Alex Graves - Offline Handwriting Recognition with Multidimensional Recurrent Neural Networks (2009)

History / Edit / PDF / EPUB / BIB /
Created: April 27, 2017 / Updated: May 27, 2017 / Status: finished / 3 min read (~533 words)

  • Goal: Build an offline recognition system that would work on raw pixels
  • The online case was solved using LSTM and CTC
  • A Naive approach would be to present the images to the network one vertical line at a time, thereby transforming them into 1D sequences
    • Such as system would be unable to handle distortions along the vertical axis
  • A more flexible solution is offered by multidimensional recurrent neural networks (MDRNNs)
    • A special case of directed acyclic graph networks
    • Generalize standard RNNs by providing recurrent connections along all spatio-temporal dimensions present in the data
    • These connections make MDRNNs robust to local distortions along any combination of input dimensions (e.g. image rotations and shears, which mix vertical and horizontal displacements) and allow them to model multidimensional context in a flexible way
  • How to transform two dimensional images into one dimensional label sequences?
    • The solution is to pass the data through a hierarchy of MDRNN layers, with blocks of actions gathered together after each level
    • The height of the blocks are chosen to incrementally collapse the 2D images onto 1D sequences, which can then be labelled by the output layer

  • The basic idea of multidimensional recurrent neural networks (MDRNNs) is to replace the single recurrent connection found in standard recurrent networks with as many connections as there are spatio-temporal dimensions in the data

  • Connectionist Temporal Classification (CTC) is an output layer designed for sequence labelling with RNNs
  • It does not require pre-segmeneted training data, or postprocessing to transform its outputs into transcriptions
  • It trains the network to directly estimate the conditional probabilities of the possible labellings given the input sequences

  • We created a hierarchical structure by repeatedly composing MDLSTM layers with feedforward layers
  • The basic procedure is as follows:
    • The image is divided into small pixels blocks, each of which is presented as a single input to the first set of MDLSTM layers (e.g. a 4x3 block is reduced to a length 12 vector)
      • If the image does not divide exactly into blocks, it is padded with zeroes
    • The four MDLSTM layers scan through the pixel blocks in all directions
    • The activations of the MDLSTM layers are collected into blocks
    • These blocks are given as input to a feedforward layer
  • The purpose of the blocks is twofold:
    • Collect local contextual information
    • Reduce the area of the activation arrays
  • For most tasks we find that a hierarchy of three MDLSTM/feedforward stages gives the best results
  • We use the standard "inverted pyramid" structure, with small layers at the bottom and large layers at the top
  • In general we cannot assume that the input images are of fixed size.

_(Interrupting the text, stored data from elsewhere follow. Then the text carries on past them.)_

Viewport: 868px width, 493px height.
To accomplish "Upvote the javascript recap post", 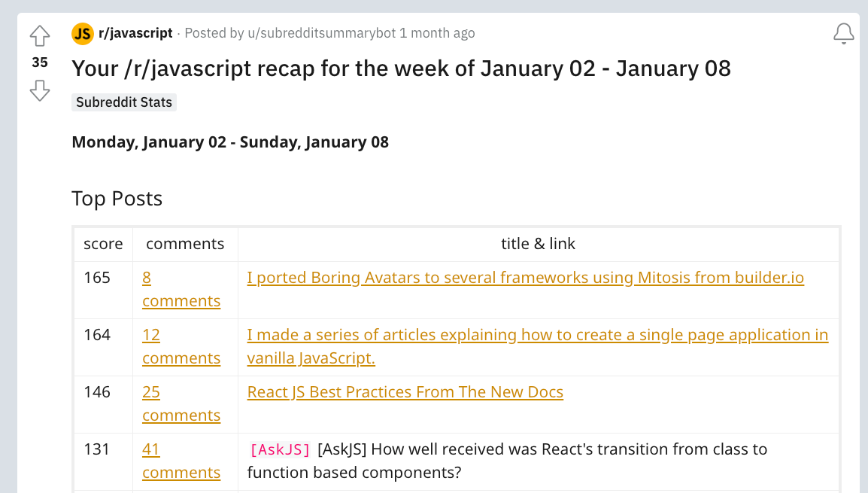I will point(40,35).
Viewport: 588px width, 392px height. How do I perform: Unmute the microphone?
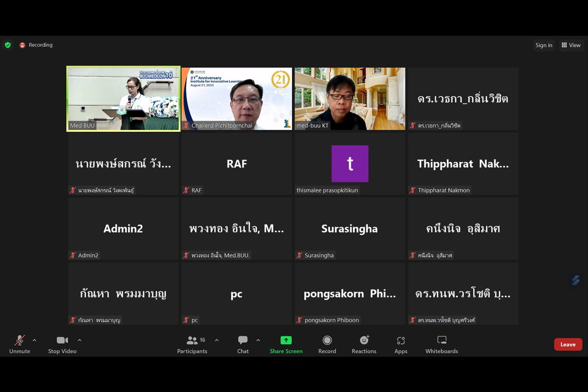pos(20,344)
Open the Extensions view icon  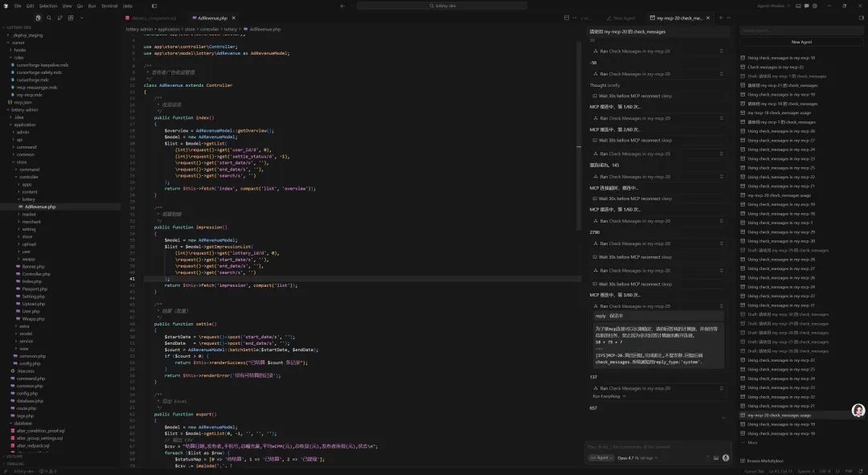coord(72,17)
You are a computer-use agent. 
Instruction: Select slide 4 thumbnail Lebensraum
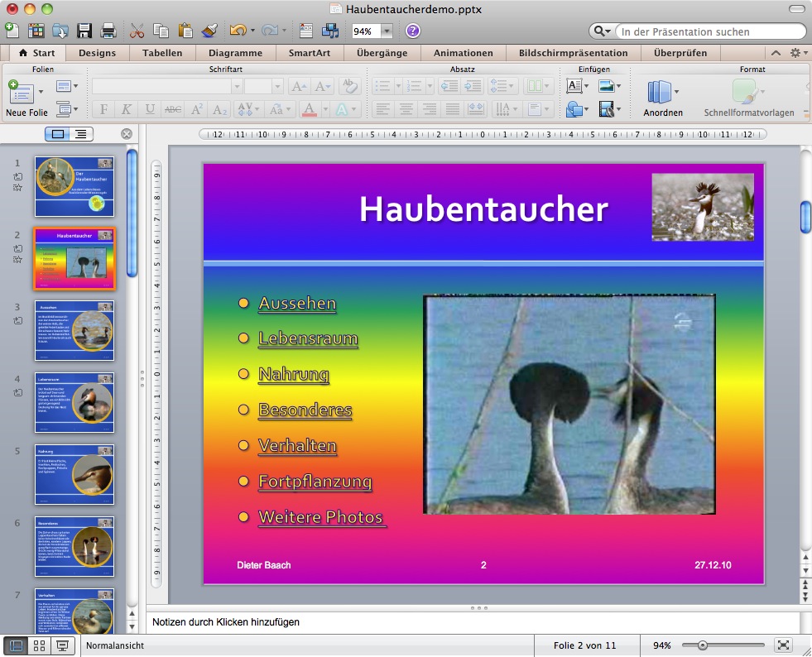click(74, 402)
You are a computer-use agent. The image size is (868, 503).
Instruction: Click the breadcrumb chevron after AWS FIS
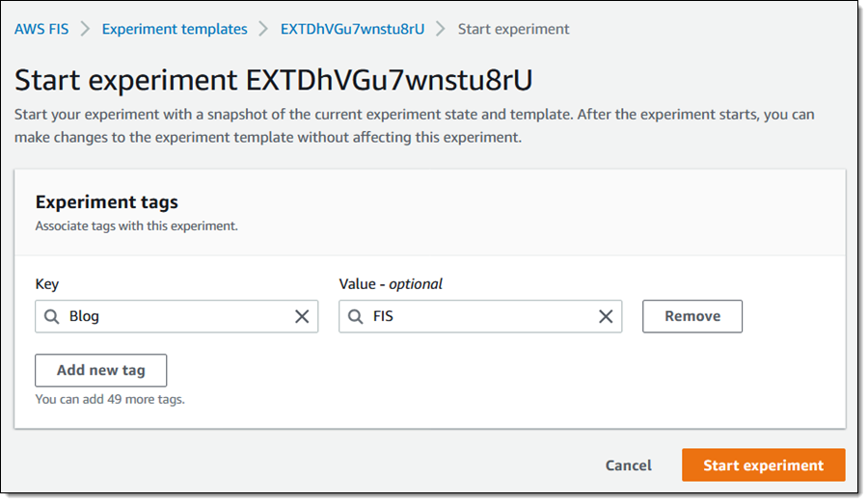coord(85,29)
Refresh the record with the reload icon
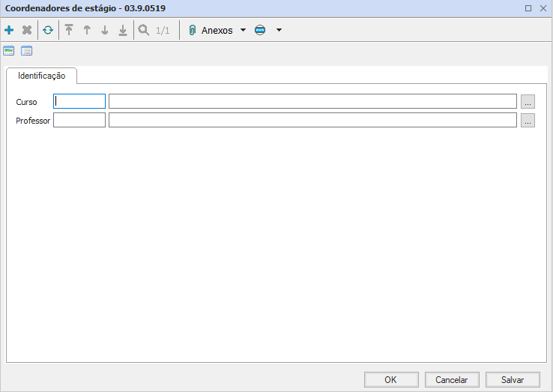Image resolution: width=553 pixels, height=392 pixels. (x=48, y=31)
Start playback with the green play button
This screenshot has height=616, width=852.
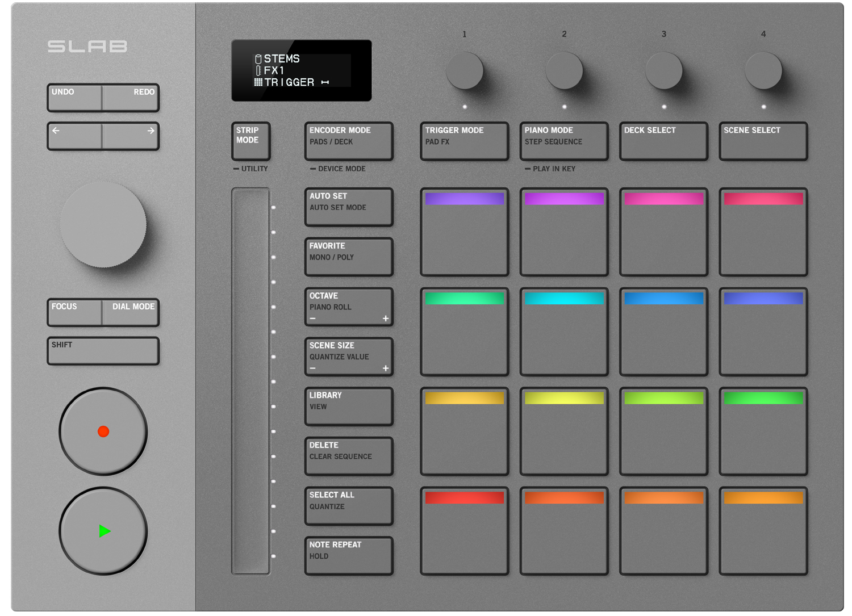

Therefore it is difficult to choose block heights that ensure that the final activation array will always be one dimensional, as required by CTC. A simple solution is to collapse the final array by summing over all the inputs in each vertical line, i.e. the input at time t to CTC unit k

  • Graves, Alex, and Jürgen Schmidhuber. "Offline handwriting recognition with multidimensional recurrent neural networks." Advances in neural information processing systems. 2009.